Just new to the site & looking for some advice!

I'm a 27 year old guy now, and at the age of 25 i went to my G.P because my tremors were getting the better of me, i felt more and more embarrassed as they were becoming more apparent.  She referred me to Neurology who would begin to rule out different types of diagnosis. 
Long story short, the neurologist had diagnosed me with dystonic tremor, and would try me on some drug therapies that help with epilepsy, to which has been unsuccessful.

I visit my consultant on a yearly basis to go over my medication, and the outcome of the increase and tolerance of the medication and my tremor, however on this occasion, with the normal 'physical tests' he performs with myself looking at my tremor, he was surprised at how advanced my tremor has become and suggested that my only two options would be are to increase Topiramate (i am currently taking) to this highest dose - to see if it will work, and if it doesn't, to start on Sinemet.  i am worried about the whole list of side effects that come with this medication & the fact that i haven't been diagnosed with Parkinsons but will be trying this medication. 

The only other option, if these two aren't to work, would be DBS Surgery, which shocked me to the core... and to be honest, is something that petrifies me at this moment in time.

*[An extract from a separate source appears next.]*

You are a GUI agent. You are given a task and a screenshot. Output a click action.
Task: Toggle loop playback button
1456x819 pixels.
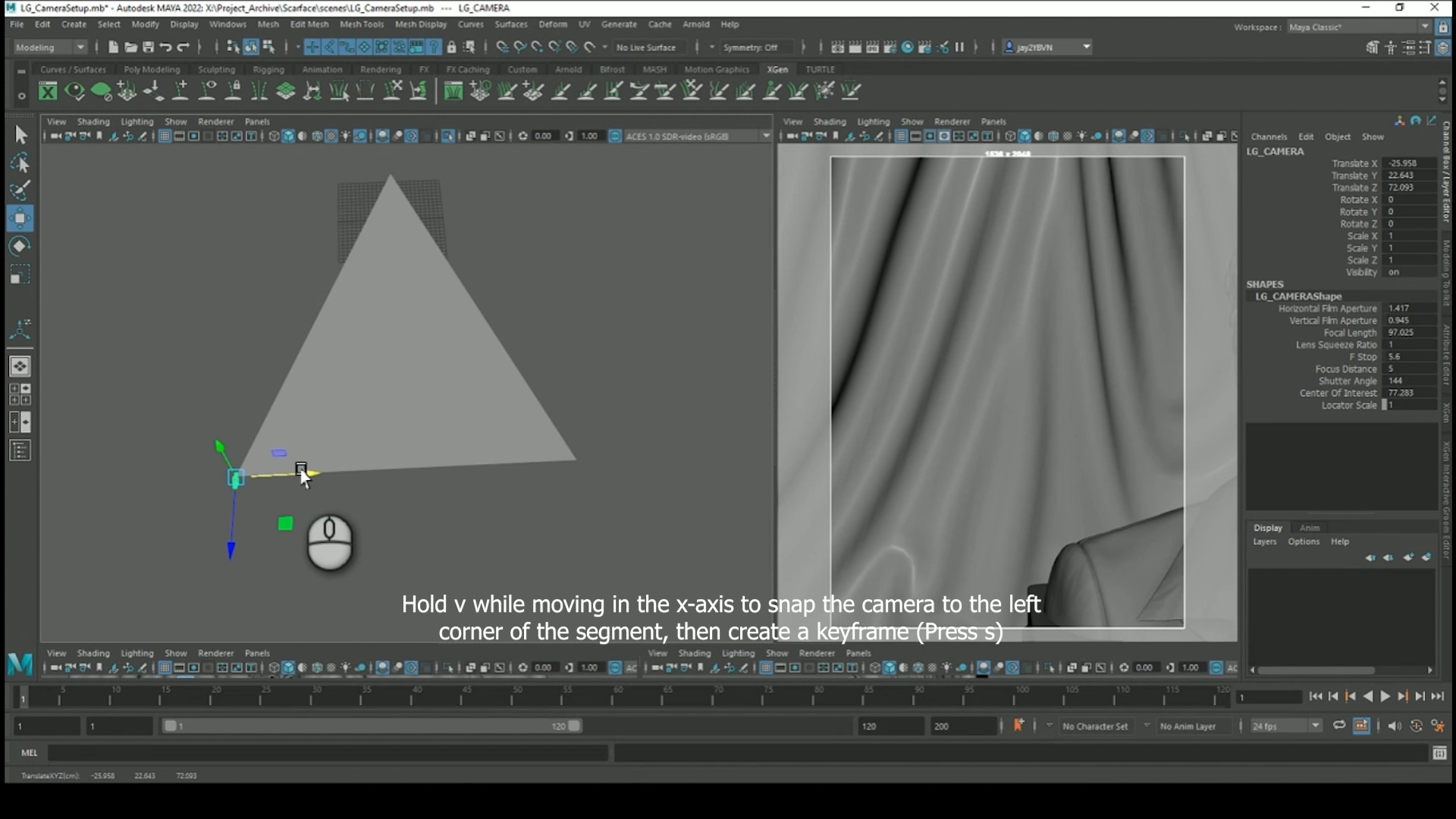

Would love to hear feedback from you guys.








hi daz

My tremor i might of first noticed it around the age of 30 + but I always ignored it as one of those things, then it became more troublesome until it took over, the Gp before &while i was waiting for a reff appointment with a Neuro put me on Propranolol which in some cases is supposed to help with tremor, it might of done what Propranolol is supposed to do, but it wasn't really a substitute for a more proven medication like sinemet.

I don't know anything about 'Topiramate'  so cant comment on side effects for it, But with sinemet most people might just notice some nausea on a low starting dose for a few days as a side effect from then on in over a few weeks you should well notice some improvement, if so that will give you and your neuro something to work with.

Gus and others have had DBS have a read through DBS threads, i'm sure he would be pleased too answer any questions you might have.